The best were the most assiduous: Josephine Baker, Tino Rossi, Charles Trenet, Edith Piaf, Yves Montand.

In this second season, Juan’s new casino hosted a troupe from Charleston for one evening. The Murphys were enthusiastic and decided to prolong their stay with a private fête. Scott Fitzgerald’s drunken behaviour caused a scandal and this soirée would inspire his most famous novel, Tender is the Night, while the Murphys’ life in Antibes would serve as a model for another masterpiece, Tales of the Jazz Age.

It was in the Casino of Juan and on Cap d’Antibes that the expression ‘Jazz Age’ was coined. Through the enthusiastic critics of Fitzgerald’s novels, the term began to be used in the United States to describe the ‘roaring twenties'.

The Fitzgeralds returned and settled in Villa Saint-Louis (later Hôtel Belles Rives). In 1928, Gerald Murphy left Antibes for Hollywood where the filmmaker King Vidor asked him to advise him for Hallelujah, the first film with an all-black cast devoted to their culture. This unique testimonial offers the earliest sound images of Afro-American music.

But ‘Jazz à Juan’ remained insouciant at the time. In 1927, the Blue Lagoon Orchestra stayed at L’Auberge du Pin Doré, and the Pré-Catelan was inaugurated the following year to the strains of Danny’s Jazz Band. In 1932, Juan celebrated the 250th anniversary of champagne and, for the tribute to Dom Pérignon, the new Club Maxim’s offered no less than three bands: jazz, tango, and rumba. For musicologists, this is a good indication of the most ‘successful’ dance styles favoured by the Maurice Chevalier/Mistinguett duo.
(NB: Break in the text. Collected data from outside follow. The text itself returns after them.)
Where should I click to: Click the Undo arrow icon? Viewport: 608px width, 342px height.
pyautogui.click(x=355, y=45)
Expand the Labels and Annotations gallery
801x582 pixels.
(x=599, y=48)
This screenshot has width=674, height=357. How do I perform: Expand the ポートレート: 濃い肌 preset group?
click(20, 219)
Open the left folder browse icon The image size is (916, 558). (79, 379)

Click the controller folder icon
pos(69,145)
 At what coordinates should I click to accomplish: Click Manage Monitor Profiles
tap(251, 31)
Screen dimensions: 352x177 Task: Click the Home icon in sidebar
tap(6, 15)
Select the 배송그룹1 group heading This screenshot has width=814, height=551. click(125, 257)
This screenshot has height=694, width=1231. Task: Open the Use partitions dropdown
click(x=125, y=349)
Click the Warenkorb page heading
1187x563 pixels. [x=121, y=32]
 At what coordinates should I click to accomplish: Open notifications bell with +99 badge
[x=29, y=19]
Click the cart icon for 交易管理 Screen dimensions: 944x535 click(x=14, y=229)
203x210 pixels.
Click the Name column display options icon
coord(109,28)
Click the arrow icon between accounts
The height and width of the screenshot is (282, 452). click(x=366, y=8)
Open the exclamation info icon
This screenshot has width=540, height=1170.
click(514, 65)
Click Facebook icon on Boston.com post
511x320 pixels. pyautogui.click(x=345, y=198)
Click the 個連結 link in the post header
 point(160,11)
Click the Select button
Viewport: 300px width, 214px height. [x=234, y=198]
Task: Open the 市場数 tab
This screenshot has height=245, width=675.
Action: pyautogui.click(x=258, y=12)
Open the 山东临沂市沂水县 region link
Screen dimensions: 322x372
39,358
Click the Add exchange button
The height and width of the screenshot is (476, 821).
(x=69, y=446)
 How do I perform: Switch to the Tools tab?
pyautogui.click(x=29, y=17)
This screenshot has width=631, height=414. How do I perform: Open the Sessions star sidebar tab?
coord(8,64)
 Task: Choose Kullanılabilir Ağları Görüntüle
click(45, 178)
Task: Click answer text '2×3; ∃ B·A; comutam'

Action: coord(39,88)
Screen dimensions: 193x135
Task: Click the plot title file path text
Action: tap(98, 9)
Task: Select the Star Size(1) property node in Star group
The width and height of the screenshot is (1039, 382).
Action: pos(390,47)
As little Claude Bolling was taking his first steps on the beach of Juan-les-Pins, the Casino invited a succession of jazz bands. In 1935, it had the Fred Ermelin orchestra, with the virtuoso Herman Chittison at the piano. That same year was the first time Juan greeted one of the geniuses of jazz, Benny Carter, accompanied by the first great French saxophone player, Alix Combelle. The following year, Eddy Foy’s big band made a sensation at the Casino, while Radio-Méditerranée set up its emitter on Plateau Saint-Jean d’Antibes. From then on, jazz would always be part of the landscape of Juan-les-Pins. In 2021 Jazz à Juan celebrated its 61th anniversary. It has become one of those legendary venues marked by the memory of jazz, but also, and most of all, by its constant renewal through new talent.